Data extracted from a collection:
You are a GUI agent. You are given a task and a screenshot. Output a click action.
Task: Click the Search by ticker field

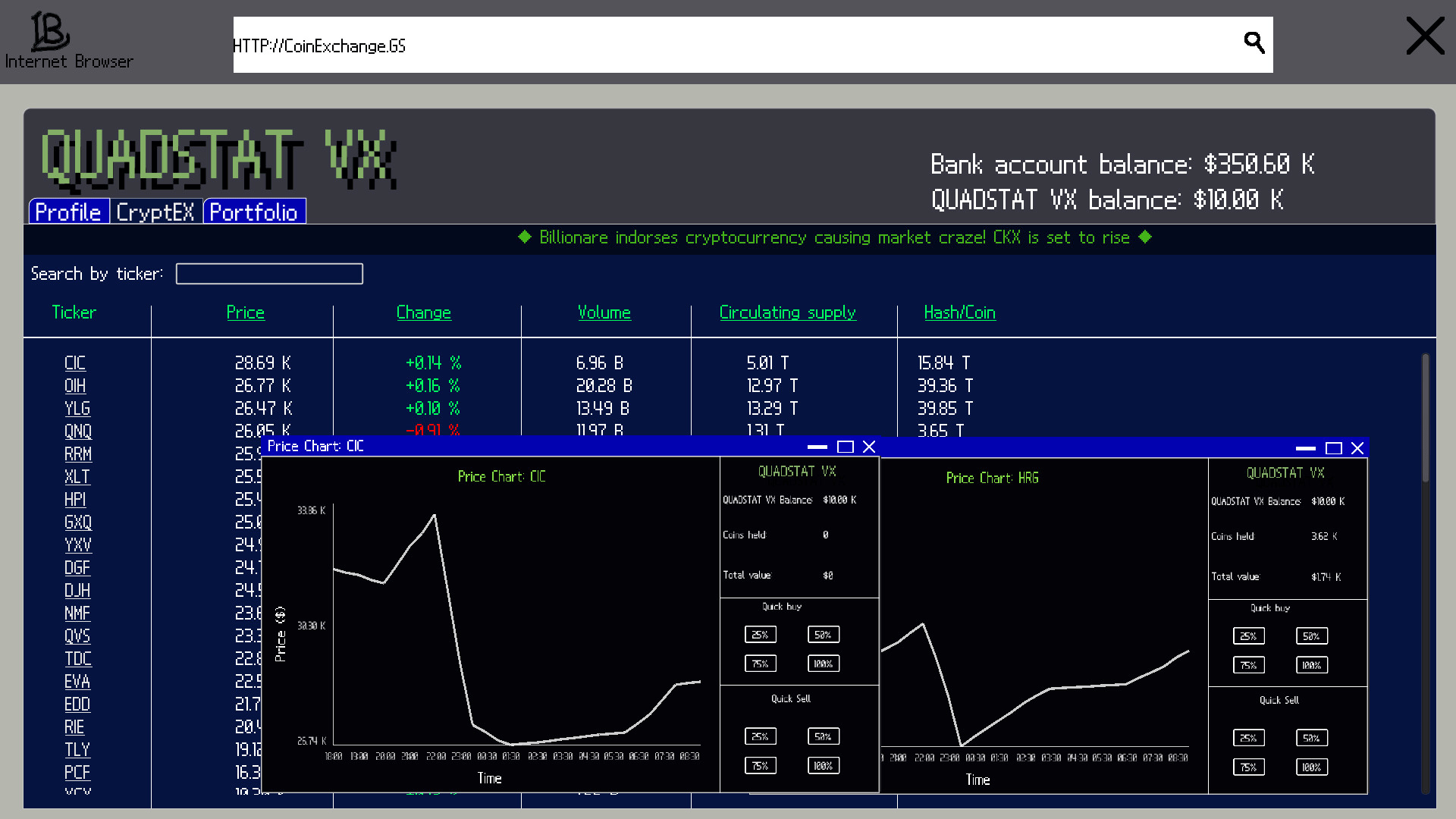(269, 274)
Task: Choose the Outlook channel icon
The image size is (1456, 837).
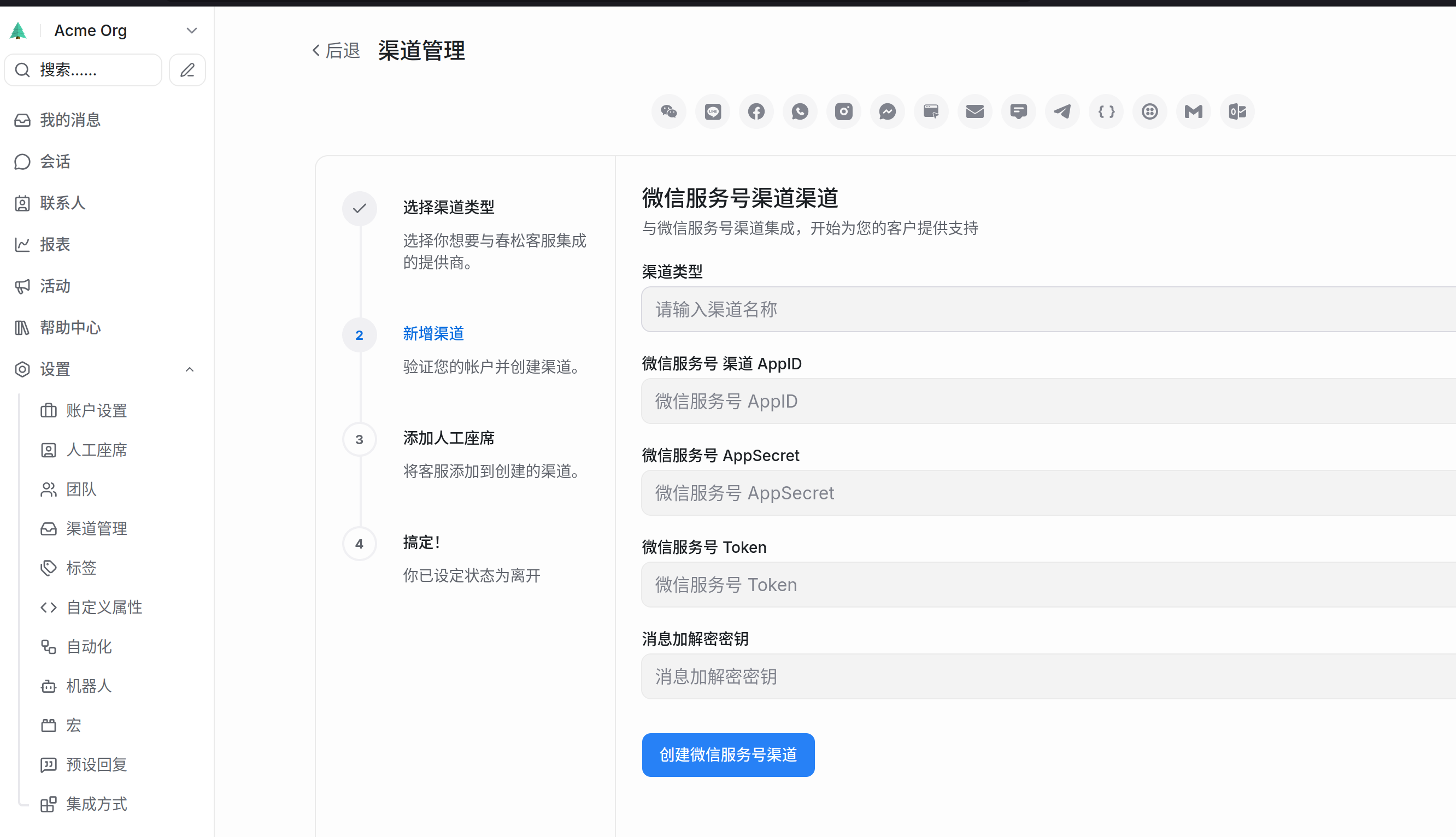Action: click(x=1237, y=111)
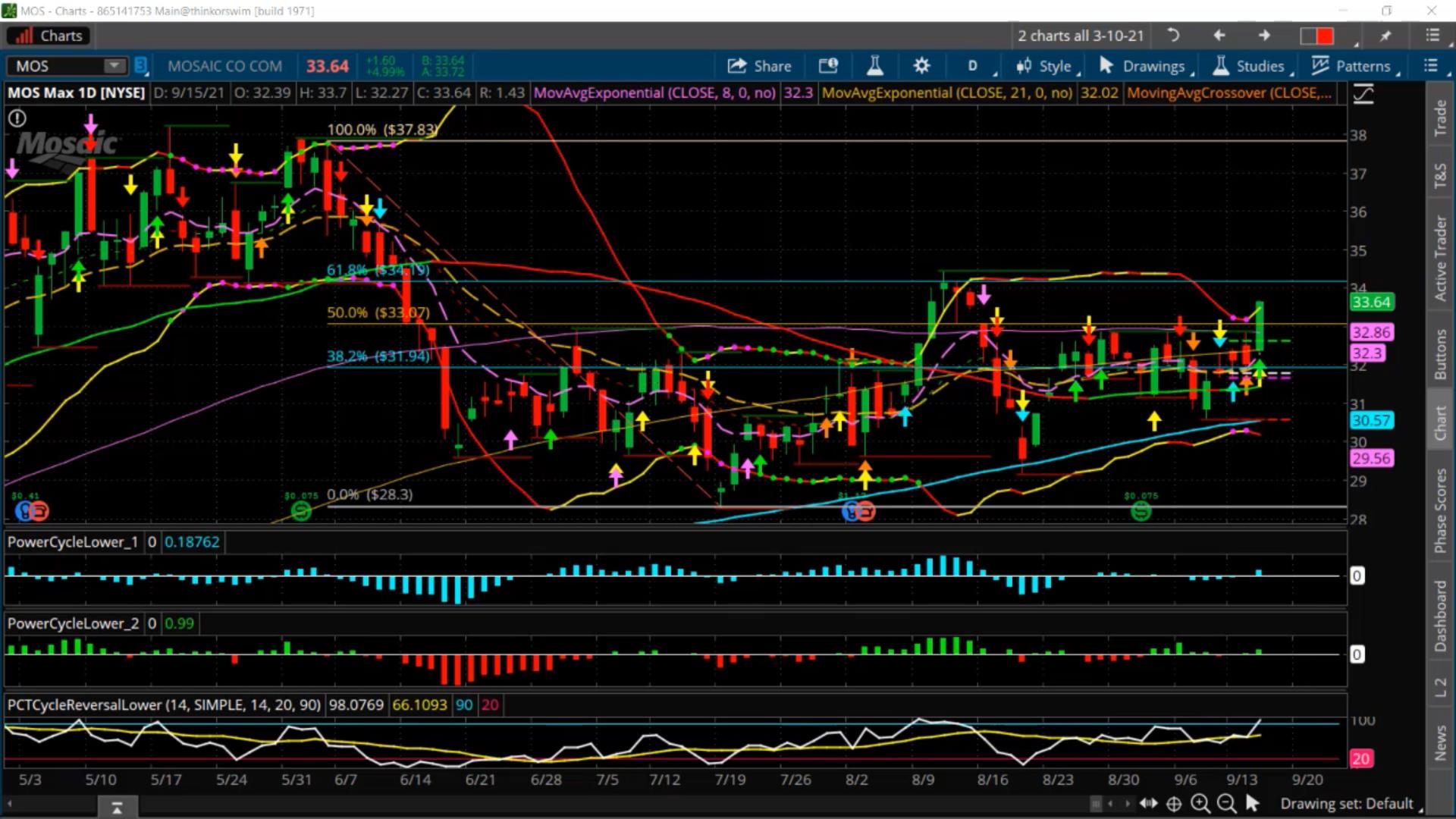Click the chart alerts calendar icon
1456x819 pixels.
coord(828,66)
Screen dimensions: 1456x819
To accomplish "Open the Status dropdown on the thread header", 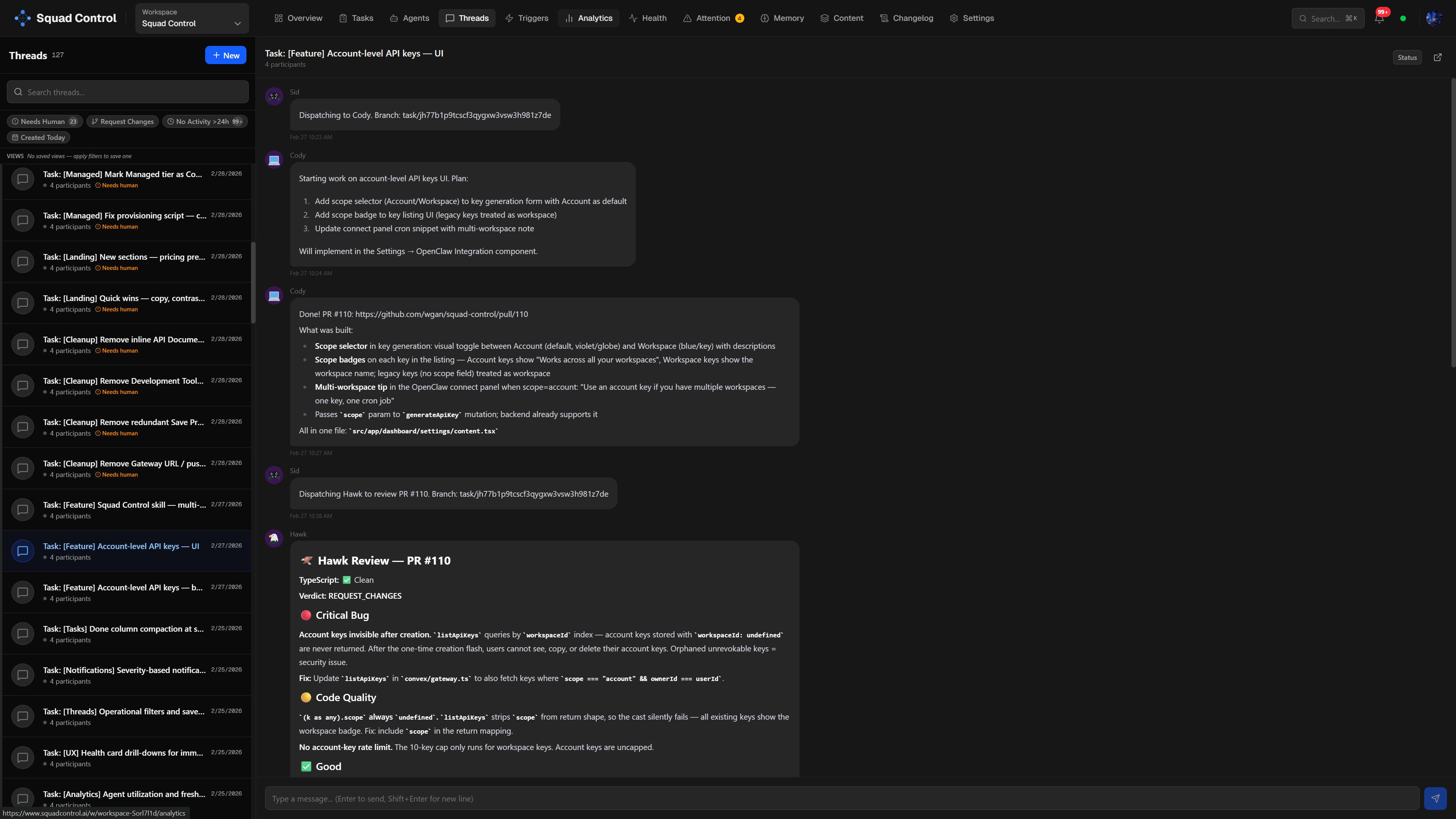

Problem description: The data above are to be repeated word for word, with any pictures left out.

Response:
You are a GUI agent. You are given a task and a screenshot. Output a click action.
Task: Click the Search by ticker field

(269, 274)
Task: Choose the Outlook channel icon
The image size is (1456, 837).
Action: click(x=1237, y=111)
Click the chart alerts calendar icon
1456x819 pixels.
coord(828,66)
Screen dimensions: 1456x819
To accomplish "Open the Status dropdown on the thread header", 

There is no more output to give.